O estado do mundo segundo Guterres: “A dúvida é saber se este caos é a nova ordem ou uma fase de transição para uma nova ordem”

J. J. GUILLEN / EPA

Para o próximo secretário-geral das Nações Unidas (ONU), “o drama é que há guerras cada vez mais violentas e a comunidade internacional tem mais dificuldades em proteger as vítimas”

António Guterres recebeu esta quarta-feira em Madrid o título de doutor "honoris causa" da Universidade Europeia numa cerimónia em que manifestou a sua preocupação pelo estado caótico em que está o mundo, com guerras "cada vez mais violentas". O doutoramento foi-lhe concedido pela forma como liderou durante 10 anos o Alto Comissariado das Nações Unidas para os Refugiados e o discurso de elogio foi pronunciado por Felipe González, presidente do Governo espanhol entre 1982 e 1996.

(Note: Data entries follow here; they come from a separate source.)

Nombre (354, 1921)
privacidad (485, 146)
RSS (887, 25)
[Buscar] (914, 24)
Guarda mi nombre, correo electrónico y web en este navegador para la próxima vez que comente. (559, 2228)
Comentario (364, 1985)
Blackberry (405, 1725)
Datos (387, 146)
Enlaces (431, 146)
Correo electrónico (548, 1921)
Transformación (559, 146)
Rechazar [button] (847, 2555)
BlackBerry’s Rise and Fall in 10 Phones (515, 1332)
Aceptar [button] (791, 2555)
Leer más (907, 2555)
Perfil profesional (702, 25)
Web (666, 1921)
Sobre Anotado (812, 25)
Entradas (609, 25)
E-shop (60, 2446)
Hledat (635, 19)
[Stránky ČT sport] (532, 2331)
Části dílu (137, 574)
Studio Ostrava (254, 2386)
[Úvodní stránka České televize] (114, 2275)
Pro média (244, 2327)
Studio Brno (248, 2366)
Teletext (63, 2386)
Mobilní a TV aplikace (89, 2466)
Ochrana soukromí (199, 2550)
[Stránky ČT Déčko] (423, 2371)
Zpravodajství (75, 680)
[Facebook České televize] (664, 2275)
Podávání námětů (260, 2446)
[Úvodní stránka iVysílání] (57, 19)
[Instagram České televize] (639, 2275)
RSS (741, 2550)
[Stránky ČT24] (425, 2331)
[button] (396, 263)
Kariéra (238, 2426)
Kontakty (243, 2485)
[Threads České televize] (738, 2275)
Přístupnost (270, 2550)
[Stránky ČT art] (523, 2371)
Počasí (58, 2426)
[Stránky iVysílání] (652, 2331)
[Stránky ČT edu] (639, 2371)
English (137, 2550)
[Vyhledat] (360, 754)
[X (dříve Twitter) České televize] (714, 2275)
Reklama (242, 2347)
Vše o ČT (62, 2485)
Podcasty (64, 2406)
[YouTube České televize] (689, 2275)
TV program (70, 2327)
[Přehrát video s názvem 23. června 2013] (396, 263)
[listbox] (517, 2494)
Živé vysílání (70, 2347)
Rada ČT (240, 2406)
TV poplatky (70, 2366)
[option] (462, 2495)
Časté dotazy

António Guterres recordou que quando era jovem o mundo era bipolar, havia a Guerra Fria com duas grandes potências (Estados Unidos e a União Soviética), em seguida o mundo foi unipolar, com os norte-americanos como potência global, e que agora se vivia uma fase "caótica". "A dúvida é saber se este caos é a nova ordem ou se estamos numa fase de transição para uma nova ordem", disse António Guterres no discurso que fez logo a seguir a ter recebido o grau académico.

Para o próximo secretário-geral das Nações Unidas (ONU), "o drama é que há guerras cada vez mais violentas e cada vez mais a comunidade internacional tem dificuldades em proteger as vítimas desses conflitos". Guterres sublinhou a necessidade de todas as sociedades aceitarem a "multiplicidade étnica" e deu o exemplo de Portugal e Espanha como dois países tolerantes que aceitam a "diversidade" e onde o "populismo nunca teve uma manifestação própria". "Isto une-nos e devemos estar orgulhosos por isso", concluiu o ex-primeiro ministro português.

Por seu lado, Felipe Gonzalez elogiou o percurso de António Guterres, que conhece há 25 anos, e recordou que pouco tempo depois de o português ter assumido o cargo de primeiro-ministro, em 1995, deixou o lugar de chefe do executivo espanhol que ocupou entre 1992 e 1996. "Há 500 milhões de europeus, o que significa que receber um ou dois milhões de refugiados não é nada e a Europa precisa deles", defendeu Gonzalez.

Antes de receber o título de doutor honoris causa, António Guterres encontrou-se com Mariano Rajoy, presidente do Governo espanhol, a quem agradeceu o apoio dado à sua candidatura para o cargo de secretário-geral da ONU. O português exerceu o cargo de alto comissário das Nações Unidas para os Refugiados entre 15 de junho de 2005 e 31 de dezembro de 2015 e a partir de 1 de janeiro de 2017 vai assumir o lugar de secretário- geral das Nações Unidas, por um período de cinco anos.